Arrested in July for trying to extort money from the newlyweds, Schmidt had been sentenced to house arrest and fitted with a “tracker” that allowed police to monitor his movements. By the time that the authorities noticed that they hadn’t heard from him in “some time,” according to Lt. Anthony Lopez, and there were no movements to monitor — it was too late.
His 47-year-old body was found in his Phoenix, AZ townhouse at about 3:00pm last Friday.
Schmidt had been expected to formally enter a guilty plea during his October 11th Los Angeles-area federal hearing. His attorney, Nancy Kardon, says that her now ex-client “was optimistic that we would do what was necessary to get him probation,” adding that, “I think he really felt like we had a shot.”
As precious as the Cruise/Holmes Italian wedding photos apparently were, they were not the be-all and end-all of Schmidt’s ethically questionable but ultimately profitable business ventures. Nude celebrity photos and sex tapes were his specialty, and he had been attempting to auction an assortment of naughty Paris Hilton photos, personal items, and diaries – all procured during the socialite’s much ballyhooed unpaid Los Angeles storage locker contents fiasco.
Schmidt’s photo muck raking career extends back further than the forgetful Hilton, however. His foot stepped through the adult industry door during the presidency of Bill Clinton, when he helped broker a deal between alleged ex-mistress Gennifer Flowers and Playboy Magazine and kept moving with sensational content including shamed Olympic figure-skater Tonya Harding’s wedding night sex.
Perhaps amusingly, although Schmidt was more than happy to bring additional potential Clinton ex-mistress Paula Jones, 1980s pop sensation Tiffany, infamous professional blowjob queen Divine Brown, supposed O.J. Simpson sex footage, and nude photos of rescued U.S. Army Pfc. Jessica Lynch to the media’s attention, he insisted that “All snuff film producers and agents will be reported to federal authorities.”

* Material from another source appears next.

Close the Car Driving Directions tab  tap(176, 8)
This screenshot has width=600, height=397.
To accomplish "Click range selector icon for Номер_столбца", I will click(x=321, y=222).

The Arizona Republic reports that Schmidt’s twin brother, Doug, contends that the death was a suicide by hanging. Police are said to agree that the death was self-inflicted.
New York Daily News scandal columnist George Rush writes that Schmidt, who was facing as many as two years in prison, had been feeling overwhelmed by the prospect of jail time and had confessed to Rush that he had unsuccessfully attempted to hang himself in his shower by a belt recently.
Schmidt’s website biography tells of a man who loved to chase scandal. Alas for Schmidt, he does not appear to have loved the less pleasant fallout that can result from scandal.
“I was greatly saddened by his loss,” attorney Kardon says, perhaps speaking for a small percentage of people, “and I found him to be a very kind man.”